While we started with day-long, in-person events in large venues across Canada, the pandemic caused us to quickly pivot to virtual events that still provided the opportunity to ask questions. We soon learned that having an “ask me anything” approach meant that at every break I’d have a line up of 30 colleagues waiting to ask a question! So, we adjusted our virtual programs to encourage attendees to ask questions throughout the presentation. Using Slido, an audience interaction tool, attendees could “vote up” a question, ensuring it was answered in one of the two question sessions. It wasn’t uncommon to have several hundred questions over the course of a session.
We learned a great deal from the more than 5500 people who attended the 42 live and virtual events I delivered, not to mention the recorded programs that people could download and watch on their own time. First of all, while the programs were developed with family doctors in mind, nearly half of the doctors who attended have been psychiatrists. Some of the most engaged attendees, at least in terms of asking questions, have been the nurse practitioners, who are increasingly leading busy family practices. We have also had many pharmacist attendees, who can prescribe in some areas of Canada, as well as the occasional, but most welcome, psychologists, clinical counselors and social workers.
The range of topics have covered the spectrum of psychiatry, including depression, bipolar, schizophrenia and ADHD, but also topics like psychedelics, cannabis, inflammation and the gut microbiome. For the mainstream topics, some colleagues have attended the same session multiple times. As part of accreditation, which allows us to offer professional credits, participants must provide feedback in order to receive a certificate of attendance. The feedback has been invaluable in improving the programs, developing new content and keeping my spirits high!

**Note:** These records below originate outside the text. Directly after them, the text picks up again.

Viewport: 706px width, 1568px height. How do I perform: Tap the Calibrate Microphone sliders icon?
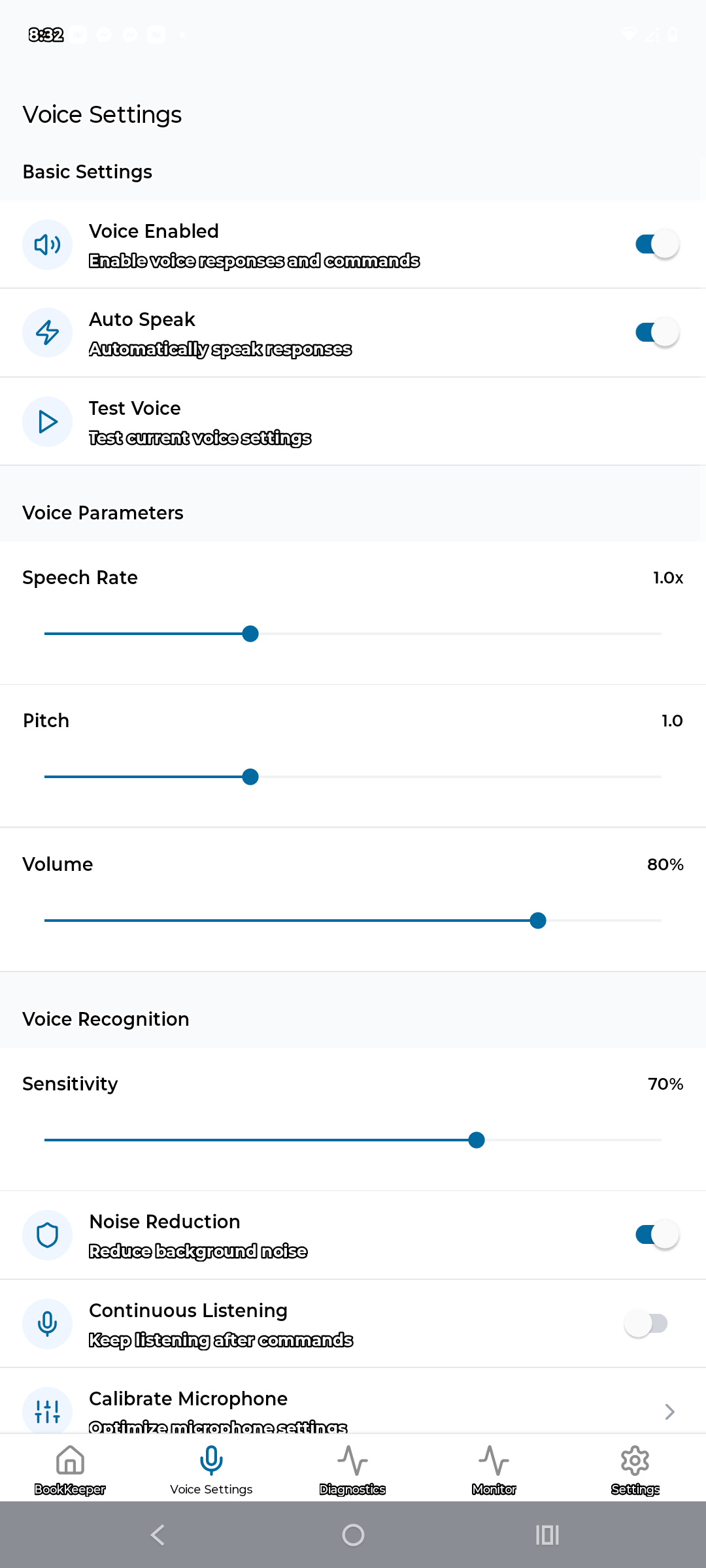[47, 1411]
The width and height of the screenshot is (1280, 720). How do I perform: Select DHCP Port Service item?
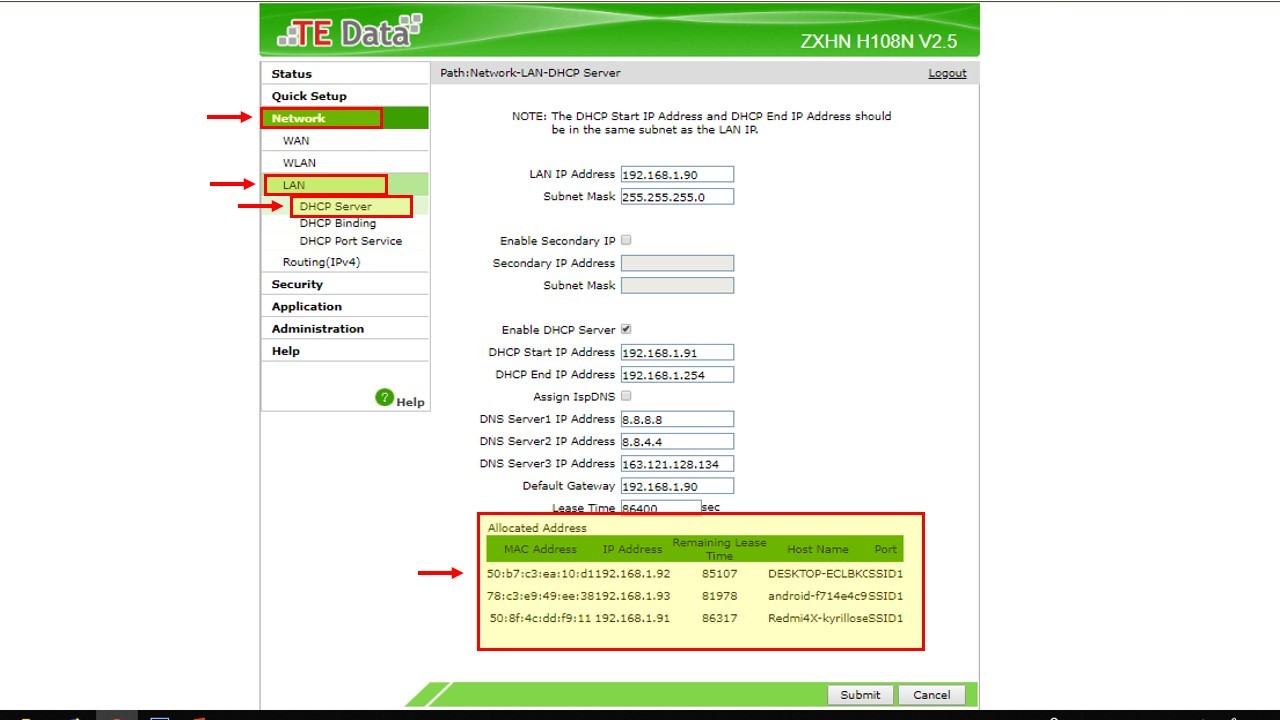point(351,241)
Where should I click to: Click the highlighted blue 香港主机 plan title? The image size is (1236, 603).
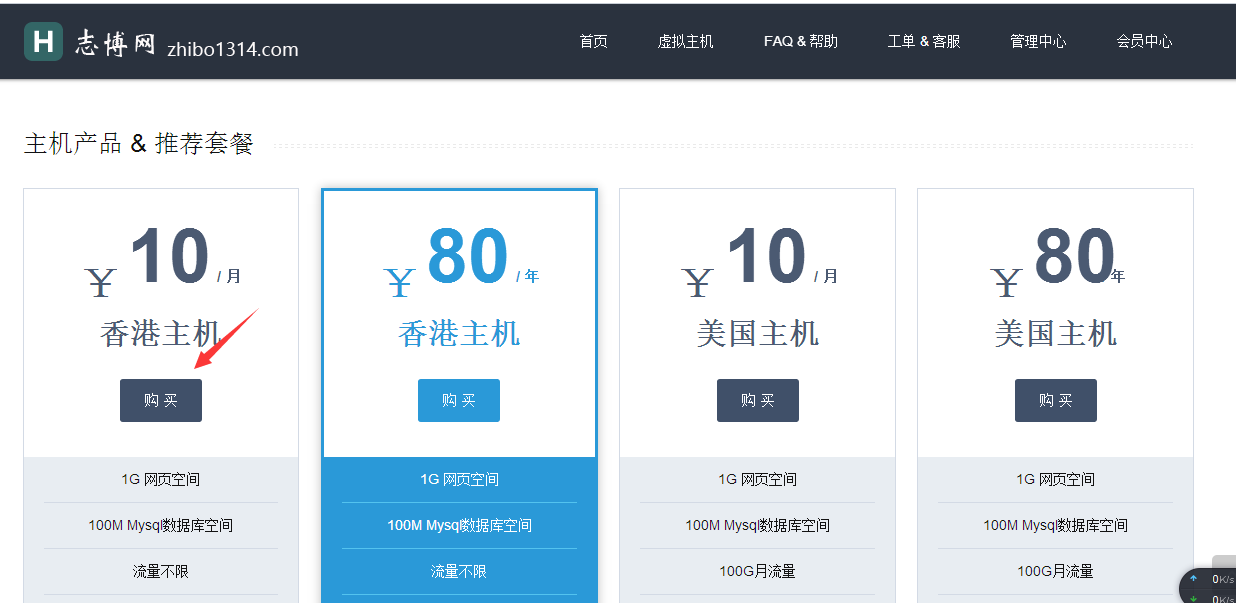pyautogui.click(x=459, y=333)
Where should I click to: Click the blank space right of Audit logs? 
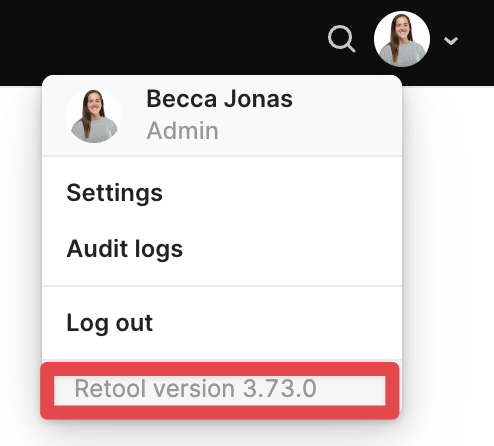click(x=292, y=249)
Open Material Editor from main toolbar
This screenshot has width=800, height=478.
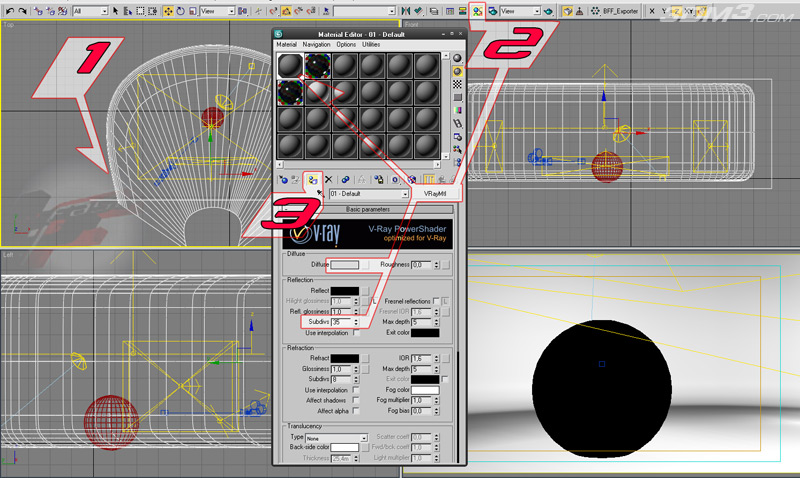pos(478,10)

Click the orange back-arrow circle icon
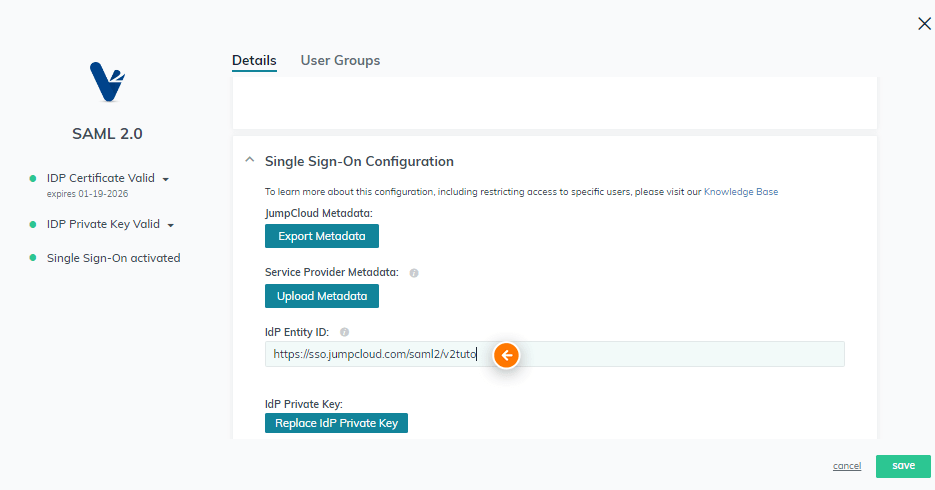click(506, 355)
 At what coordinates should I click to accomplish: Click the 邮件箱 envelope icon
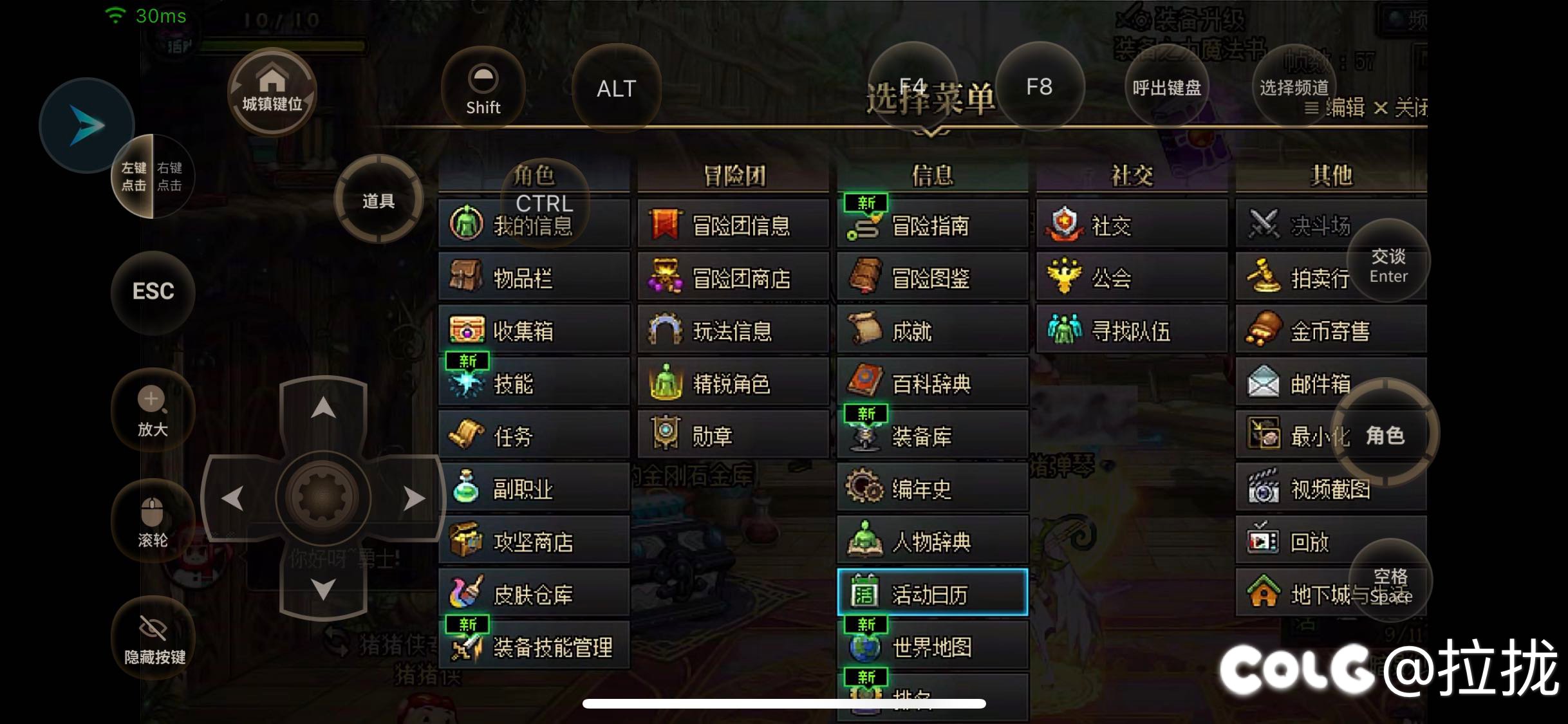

The most common feedback we received was that PsychedUp programs are highly practical. Attendees share that they can utilize the new information in their practice immediately.
What struck me most from this experience is that there is a seemingly bottomless appetite for education around psychopharmacology. Likewise, clinicians are not immune to news stories, social media and other streams of information. Despite mountains of evidence, some disorders continue to be controversial, like ADHD. Clinicians are also eager to understand more about what their patients are asking about – cannabis and psychedelics are hot topics. I’ve been encouraged by the engagement in the sessions and also knowing that my shift to supporting my colleagues is having an impact on their confidence and care.
Clearly, I’ve always been psyched up about education, or I wouldn’t have spent half my life in school. PsychedUpCME has given me a venue to help thousands of my colleagues to feel empowered and more confident about the psychiatric care they provide, which has an enormous impact on those they care for- reducing suffering, improving functioning and enhancing their patient’s quality of life.